(DATA UNDER STUDY begins)

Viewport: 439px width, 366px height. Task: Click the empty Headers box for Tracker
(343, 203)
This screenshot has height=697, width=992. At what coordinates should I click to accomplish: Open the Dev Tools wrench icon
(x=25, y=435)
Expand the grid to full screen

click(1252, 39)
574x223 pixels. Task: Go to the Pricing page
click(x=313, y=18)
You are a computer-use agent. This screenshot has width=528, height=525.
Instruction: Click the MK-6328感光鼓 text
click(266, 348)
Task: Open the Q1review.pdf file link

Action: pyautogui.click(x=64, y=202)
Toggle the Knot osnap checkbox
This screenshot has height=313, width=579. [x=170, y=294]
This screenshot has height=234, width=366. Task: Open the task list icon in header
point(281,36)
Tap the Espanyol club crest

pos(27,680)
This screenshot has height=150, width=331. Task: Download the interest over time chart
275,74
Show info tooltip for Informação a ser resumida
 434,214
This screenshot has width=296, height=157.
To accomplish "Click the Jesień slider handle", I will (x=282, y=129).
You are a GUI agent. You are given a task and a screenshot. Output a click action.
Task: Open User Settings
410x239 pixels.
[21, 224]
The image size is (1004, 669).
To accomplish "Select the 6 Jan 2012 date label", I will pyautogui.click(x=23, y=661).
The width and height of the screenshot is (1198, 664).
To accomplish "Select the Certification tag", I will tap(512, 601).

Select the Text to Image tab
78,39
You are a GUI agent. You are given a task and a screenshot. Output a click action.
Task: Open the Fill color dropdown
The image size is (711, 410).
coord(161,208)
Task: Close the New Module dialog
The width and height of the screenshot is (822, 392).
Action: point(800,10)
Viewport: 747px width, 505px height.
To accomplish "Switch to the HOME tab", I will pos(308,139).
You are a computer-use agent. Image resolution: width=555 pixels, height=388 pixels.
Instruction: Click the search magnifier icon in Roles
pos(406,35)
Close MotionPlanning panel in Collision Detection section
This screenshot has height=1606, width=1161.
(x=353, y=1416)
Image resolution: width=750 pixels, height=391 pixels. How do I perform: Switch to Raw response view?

(DATA UNDER STUDY ends)

• [WORK INSTRUCTIONS]:
Each record needs to be duplicated exactly.

• [REPLY TO THE EXERCISE]:
Viewport: 439px width, 366px height. Task: Click the empty Headers box for Tracker
(343, 203)
This screenshot has height=697, width=992. At what coordinates should I click to accomplish: Open the Dev Tools wrench icon
(x=25, y=435)
Expand the grid to full screen

click(1252, 39)
574x223 pixels. Task: Go to the Pricing page
click(x=313, y=18)
You are a computer-use agent. This screenshot has width=528, height=525.
Instruction: Click the MK-6328感光鼓 text
click(266, 348)
Task: Open the Q1review.pdf file link

Action: pyautogui.click(x=64, y=202)
Toggle the Knot osnap checkbox
This screenshot has height=313, width=579. [x=170, y=294]
This screenshot has height=234, width=366. Task: Open the task list icon in header
point(281,36)
Tap the Espanyol club crest

pos(27,680)
This screenshot has height=150, width=331. Task: Download the interest over time chart
275,74
Show info tooltip for Informação a ser resumida
 434,214
This screenshot has width=296, height=157.
To accomplish "Click the Jesień slider handle", I will (x=282, y=129).
You are a GUI agent. You are given a task and a screenshot. Output a click action.
Task: Open User Settings
410x239 pixels.
[21, 224]
The image size is (1004, 669).
To accomplish "Select the 6 Jan 2012 date label", I will pyautogui.click(x=23, y=661).
The width and height of the screenshot is (1198, 664).
To accomplish "Select the Certification tag", I will tap(512, 601).

Select the Text to Image tab
78,39
You are a GUI agent. You are given a task and a screenshot. Output a click action.
Task: Open the Fill color dropdown
The image size is (711, 410).
coord(161,208)
Task: Close the New Module dialog
The width and height of the screenshot is (822, 392).
Action: point(800,10)
Viewport: 747px width, 505px height.
To accomplish "Switch to the HOME tab", I will pos(308,139).
You are a computer-use agent. Image resolution: width=555 pixels, height=388 pixels.
Instruction: Click the search magnifier icon in Roles
pos(406,35)
Close MotionPlanning panel in Collision Detection section
This screenshot has height=1606, width=1161.
(x=353, y=1416)
Image resolution: width=750 pixels, height=391 pixels. How do I perform: Switch to Raw response view?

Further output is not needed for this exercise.